Monadic is the index generator. ⍳a generates an array of shape a where the elements are the indices for that element:
⍞←⍳10
@Adám 1 2 3 4 5 6 7 8 9 10
⎕←⍳2 4
@Adám
┌───┬───┬───┬───┐
│1 1│1 2│1 3│1 4│
├───┼───┼───┼───┤
│2 1│2 2│2 3│2 4│
└───┴───┴───┴───┘
⎕←⍳2 3 4
@HyperNeutrino
┌─────┬─────┬─────┬─────┐
│1 1 1│1 1 2│1 1 3│1 1 4│
├─────┼─────┼─────┼─────┤
│1 2 1│1 2 2│1 2 3│1 2 4│
├─────┼─────┼─────┼─────┤
│1 3 1│1 3 2│1 3 3│1 3 4│
└─────┴─────┴─────┴─────┘
┌─────┬─────┬─────┬─────┐
│2 1 1│2 1 2│2 1 3│2 1 4│
├─────┼─────┼─────┼─────┤
│2 2 1│2 2 2│2 2 3│2 2 4│
├─────┼─────┼─────┼─────┤
│2 3 1│2 3 2│2 3 3│2 3 4│
└─────┴─────┴─────┴─────┘
Dec 6, 2017 7:52 PM
⎕←⍴⍳2 3 4
@Zacharý
2 3 4
yeah monadic ⍴∘⍳ is the same as monadic
Any bets on what ⍳0 gives?
⍬ ?
Dec 6, 2017 7:54 PM
i'm guessing that's empty list?
@Zacharý Yes. And what about ⍳0 0?
@HyperNeutrino Yes.
ok
@Adám ⍬ as well?
⎕←⍳0 0
@Adám 0 0⍴⍬?
@EriktheOutgolfer

Rebuilding user command cache... done
Was OFF -trains=box -fns=off

Real time: 1.051 s
User time: 0.983 s
Sys. time: 0.036 s
CPU share: 97.05 %
Exit code: 0
Dec 6, 2017 7:55 PM
@HyperNeutrino Nope. remember that the result must have the same shape as the argument.
@dzaima Yes.
@EriktheOutgolfer What explains that then?

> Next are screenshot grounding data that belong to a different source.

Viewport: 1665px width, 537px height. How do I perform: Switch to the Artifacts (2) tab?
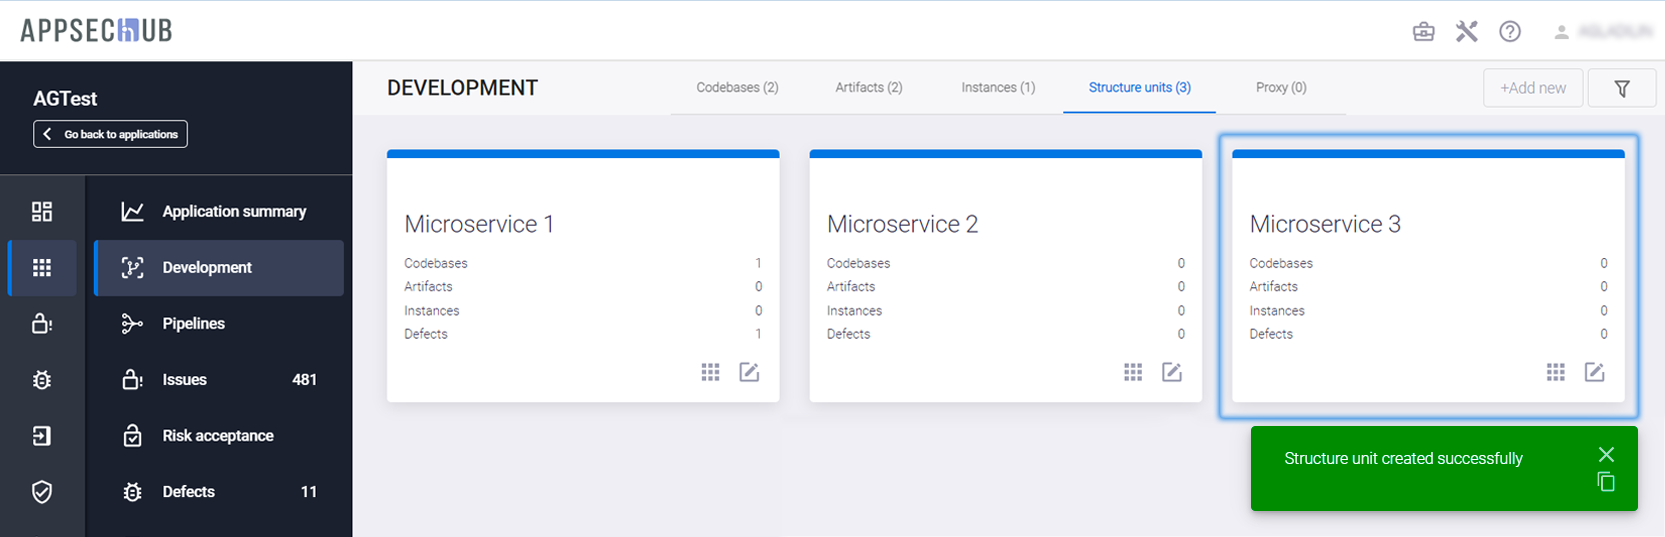coord(869,88)
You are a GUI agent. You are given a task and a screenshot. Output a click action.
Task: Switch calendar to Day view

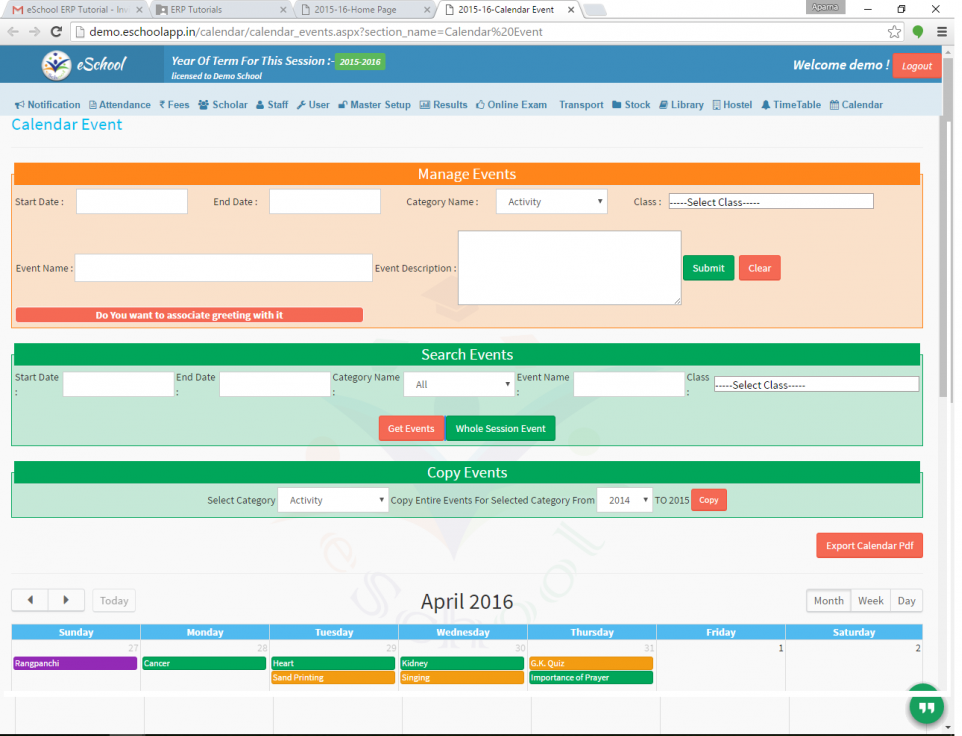click(906, 600)
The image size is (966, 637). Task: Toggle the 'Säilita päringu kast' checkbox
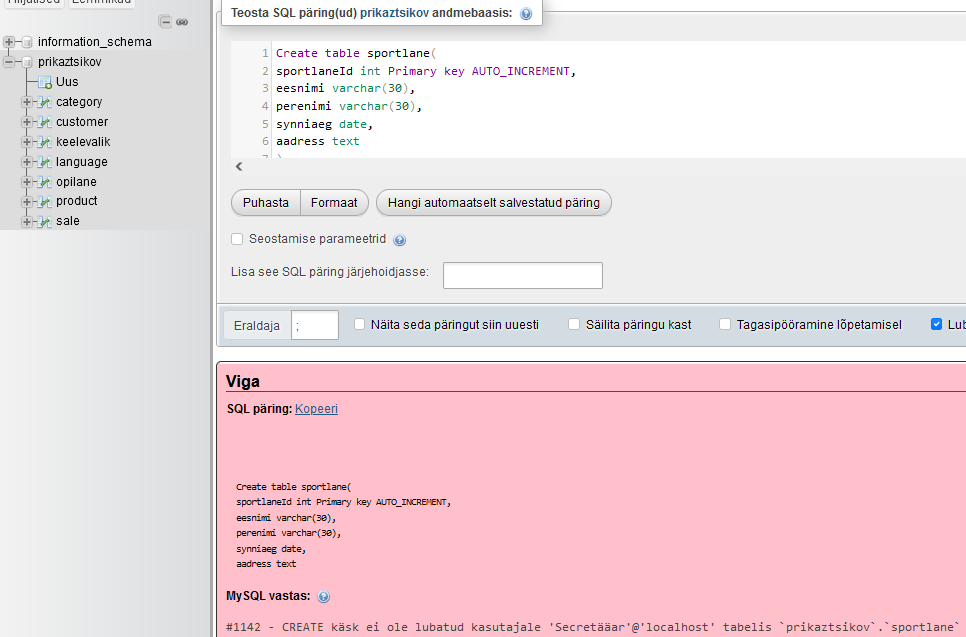click(x=574, y=324)
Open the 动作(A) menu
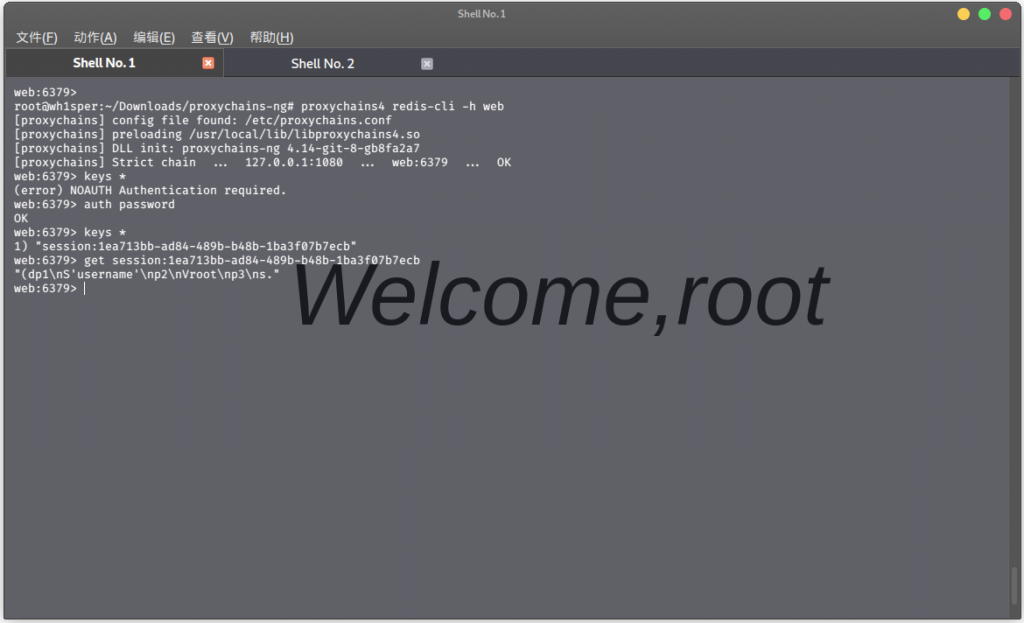1024x623 pixels. [x=95, y=37]
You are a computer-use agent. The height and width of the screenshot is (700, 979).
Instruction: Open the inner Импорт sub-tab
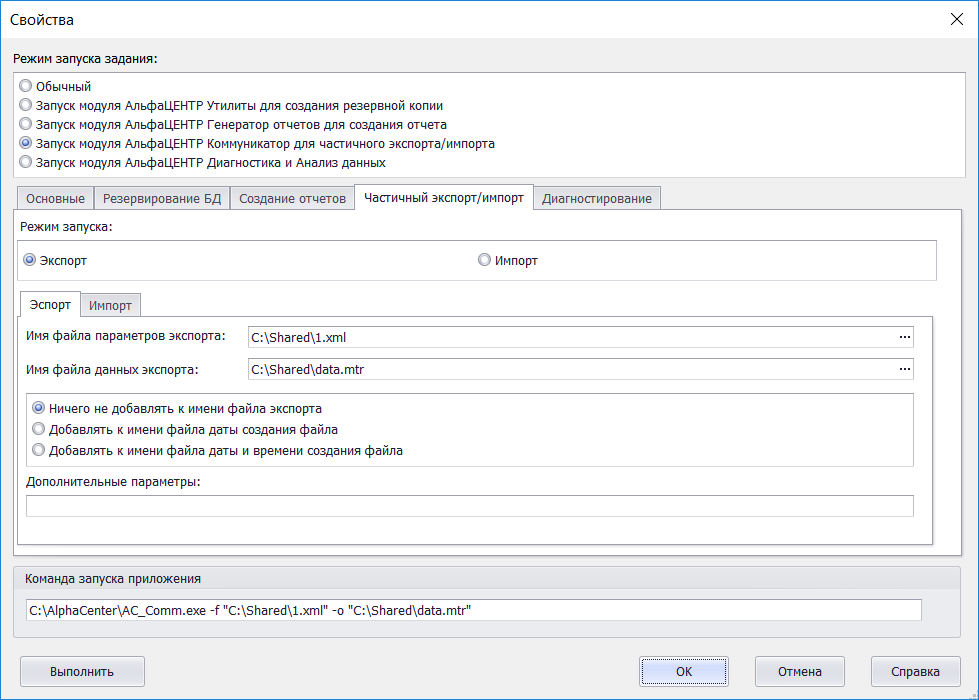110,305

@Adám doesn't seem like it
      0 0⍴⍬
┌⊖┐
⌽0│
└~┘
      ⍳0 0
┌⊖──────┐
⌽ ┌→──┐ │
│ │0 0│ │
│ └~──┘ │
└∊──────┘
@EriktheOutgolfer The reason for this strange result is that there is nothing to show, so the bot gives you the debug info instead.
Dec 6, 2017 7:56 PM
@Adám that's why RIDE is useful to have
⎕←⍳0 0⊣⎕SE.UCMD'box on -s=max'
@Adám
┌⊖──────┐
⌽ ┌→──┐ │
│ │0 0│ │
│ └~──┘ │
└∊──────┘
@EriktheOutgolfer Uh, you shouldn't be programming using a chat bot. Yes, use the desktop version and either the terminal interface, RIDE or (on Windows) the IDE.

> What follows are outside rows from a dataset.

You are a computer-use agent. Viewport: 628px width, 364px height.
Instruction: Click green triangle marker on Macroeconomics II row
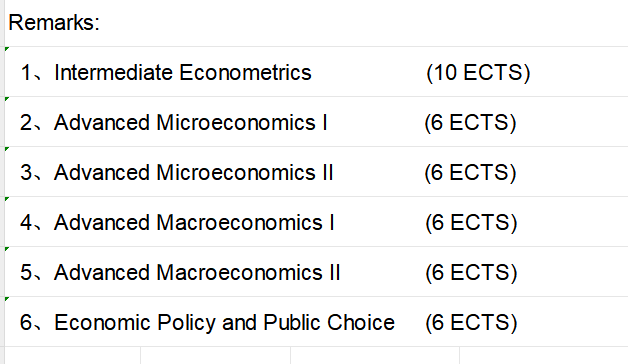tap(7, 249)
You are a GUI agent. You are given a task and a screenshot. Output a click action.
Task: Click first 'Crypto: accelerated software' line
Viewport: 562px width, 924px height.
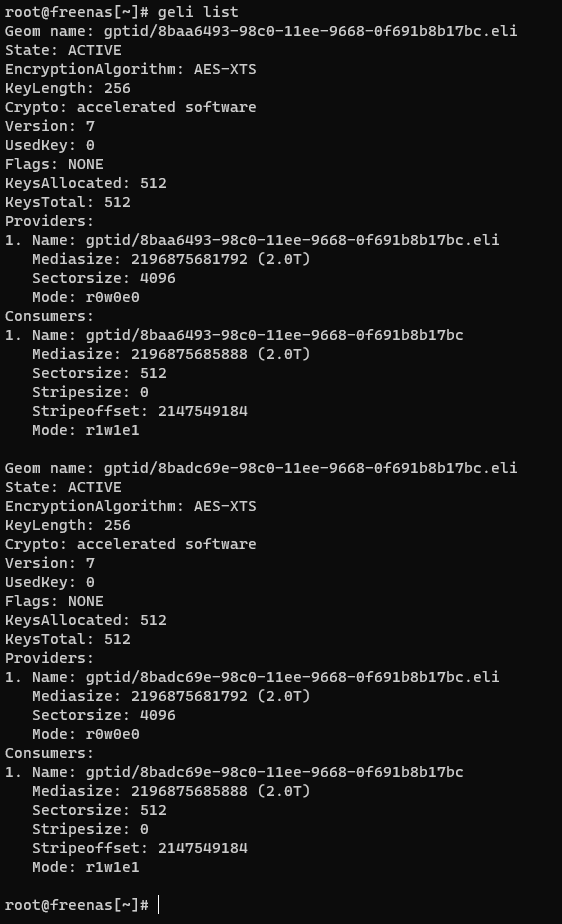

@Adám I'll install IDE too, when I sometime boot into Windows :-P
@dzaima Oh, no it isn't 0 0⍴⍬ because each element must have two element (coordinates), and in 0 0⍴⍬ each element has only one.
Dec 6, 2017 7:59 PM
it's not a priority for me to request a new license for Windows currently
0 0⍴(⍬ ⍬)?
@all Do we want to go over time with dyadic ?
@Zacharý No, 0 0⍴⊂0 0
@Adám I would have, but I don't know when I should go
⍞←(0 0⍴⊂0 0) ≡ (⍳0 0)
@Adám 1
Dec 6, 2017 8:01 PM
@Adám Seems fine with me.
A⍳B finds the first occurrence of the major cells of B in the major cells of A.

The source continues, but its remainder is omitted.